In August 2019, during a protest in Hong Kong, a song emerged as a video on YouTube. The song was first described as an ‘Army song’ and the ‘Hong Kong Anthem’ was posted on various discussion forums where the discussions concerned the public order in Hong Kong. The song was widely supported by the protestors and was considered to advocate Hong Kong’s separation from the People’s Republic of China. [para. 12]
By September 2019, the song was released on a primary online music streaming platform, titled ‘Glory of Hong Kong’. Between 2019- 2022, the Song was used by the protestors in approximately 413 public order events, wherein the slogan for Hong Kong’s Independence was raised along with other alleged seditious slogans. Between 2021-2023, the Hong Kong authorities also arrested and prosecuted some people who used the Song during protests following alleged vandalism, unlawful occupation of public roads, and alleged attacks on police officers Till June 1, 2023, there were a total of 9 videos of the Song titled ‘Hong Kong National Anthem’ on YouTube which had attracted 6 million views and over 200,000 likes. [para. 14-15]
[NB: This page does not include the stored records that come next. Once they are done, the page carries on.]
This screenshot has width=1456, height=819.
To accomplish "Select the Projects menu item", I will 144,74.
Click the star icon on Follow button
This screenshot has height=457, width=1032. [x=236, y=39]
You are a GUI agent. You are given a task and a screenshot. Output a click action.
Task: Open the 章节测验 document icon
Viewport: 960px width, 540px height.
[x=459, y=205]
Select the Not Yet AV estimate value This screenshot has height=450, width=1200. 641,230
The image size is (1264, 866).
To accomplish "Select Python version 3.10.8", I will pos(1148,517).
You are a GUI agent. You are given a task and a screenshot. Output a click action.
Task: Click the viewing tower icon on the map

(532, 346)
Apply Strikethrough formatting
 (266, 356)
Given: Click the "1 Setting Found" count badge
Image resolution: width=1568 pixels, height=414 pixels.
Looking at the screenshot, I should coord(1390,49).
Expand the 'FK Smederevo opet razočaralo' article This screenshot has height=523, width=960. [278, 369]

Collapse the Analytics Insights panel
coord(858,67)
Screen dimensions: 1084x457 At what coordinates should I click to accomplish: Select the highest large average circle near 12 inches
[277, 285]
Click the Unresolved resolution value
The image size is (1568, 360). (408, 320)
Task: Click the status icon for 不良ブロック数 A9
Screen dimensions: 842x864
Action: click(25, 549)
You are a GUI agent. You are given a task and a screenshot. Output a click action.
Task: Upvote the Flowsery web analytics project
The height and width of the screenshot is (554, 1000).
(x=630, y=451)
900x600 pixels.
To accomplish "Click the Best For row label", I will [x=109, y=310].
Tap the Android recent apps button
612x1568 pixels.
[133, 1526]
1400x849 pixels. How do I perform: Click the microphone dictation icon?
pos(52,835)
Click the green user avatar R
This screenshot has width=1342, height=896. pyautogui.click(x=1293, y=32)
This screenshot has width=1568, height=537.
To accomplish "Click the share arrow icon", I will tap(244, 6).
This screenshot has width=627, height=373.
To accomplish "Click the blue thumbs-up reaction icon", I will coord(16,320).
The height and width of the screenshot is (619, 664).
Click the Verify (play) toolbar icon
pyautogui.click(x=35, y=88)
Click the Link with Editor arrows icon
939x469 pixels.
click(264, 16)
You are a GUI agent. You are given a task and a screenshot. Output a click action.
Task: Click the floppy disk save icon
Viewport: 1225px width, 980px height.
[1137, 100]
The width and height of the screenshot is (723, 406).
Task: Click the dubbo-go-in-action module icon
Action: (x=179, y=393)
On June 5, 2023, the Secretary of Justice filed an Interlocutory Injunction-in-Aid of Criminal Law before the Court of First Instance seeking an injunction and an interim injunction to restrain four classes of acts concerning a song commonly known as ‘願榮光歸香港’ or ‘Glory to Hong Kong’, contending that the song constitutes serious criminal offenses that undermine ‘national security ’ under the Law of the People’s Republic of China on Safeguarding National Security in Hong Kong Special Administrative Region (‘National Security Law’). The Secretary of Justice further alleged that the song also violated Section 1o of the Crimes Ordinance, Cap 200, and Section 7 of the National Anthem Ordinance. The injunction sought a restraining order from broadcasting, performing, printing, publishing, selling, distributing, displaying, or reproducing the song with the intent to incite secession or seditious intention, as defined by national security laws and the Crimes Ordinance in Hong Kong. The prayer was extended to prohibiting assistance, procurement, incitement, or authorization of such acts, including any adaptation of the song with substantially similar melody and/or lyrics. [para. 2, 14, 24]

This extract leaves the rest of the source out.